Article 370 was abolished on August 5, 2019, and the Jammu and Kashmir Reorganisation Act was enacted in 2019. Ladakh was declared a separate Union Territory, that too without any legislature. Now Sonam Wangchuk has come up with the demand for statehood, which ensures the protection of a region’s natural resources along with autonomy for tribal areas. His demands also state the inclusion of the UT under the Sixth Schedule implementation. Now that Ladakh stands separated from Jammu and Kashmir, Sonam Wangchuk asks for separate Lok Sabha seats, employment opportunities, and the Public Service Commission for the districts of Leh and Kargil in Ladakh.

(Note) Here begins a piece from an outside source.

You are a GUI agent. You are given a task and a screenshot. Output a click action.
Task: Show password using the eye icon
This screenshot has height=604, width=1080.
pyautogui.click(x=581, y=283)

Till now, Ladakh has only one Lok Sabha constituency. 

Several individuals all over the country have joined him in his protest for Ladakh’s constitutional rights and protection, offering him support from 20 cities across India. Some of his supporters have even asked him to end the strike early due to his deteriorating health conditions, to which he further answered that even after he ends his protest, his supporters will fast in turns to fight in his favor unless Wangchuk gains enough strength and health to fast again. 

The government had promised to conserve the environmental landscape and climate of Ladakh. These promises are in the meeting minutes of the National Commission for Scheduled Tribes, Tribal, and Law Ministries, as Wangchuk states. “Promises have not been kept. Ladakh has no democratic representation,” he said while talking about those unfulfilled promises and assurances. 

In his Ladakh protest, Sonam Wangchuk also raises concerns about the environmental crisis taking place there. Ladakh has now become a potential spot for multiple business opportunities, which include tourism. The environmentalist shares that mining interests and large corporate houses are likely to cause an imbalance in the natural ecosystem of the region, along with the glacial loss, which has already become a matter of worry for not only the lives of inhabitants of the UT but several Indians who are dependent on its waters. 

Vikalp Sangam released a note on March 22 saying,” Corporate giants have already begun exploring the area for business opportunities (including in tourism) and prospecting for minerals and other natural resources. While some roads and other necessary infrastructure are welcome, what is being planned or constructed is on a mega scale that seems to be more for the benefit of businesses from outside than the people of Ladakh themselves.” This infrastructure development also includes the construction of an airport with a capacity of 2 million visitors, which is over six times the size of the resident population. In addition to this, a mega-solar project is also proposed, which can take up to 20,000 acres of the Changthang pastures, which is significant for wildlife and pastoralists. The region is losing a majority of its pasture lands to industrialization caused by the south and Chinese encroachment to the north. 

To represent the ground reality, Sonam Wangchuk plans a Border March of 10,000 Ladakhi shepherds and farmers soon.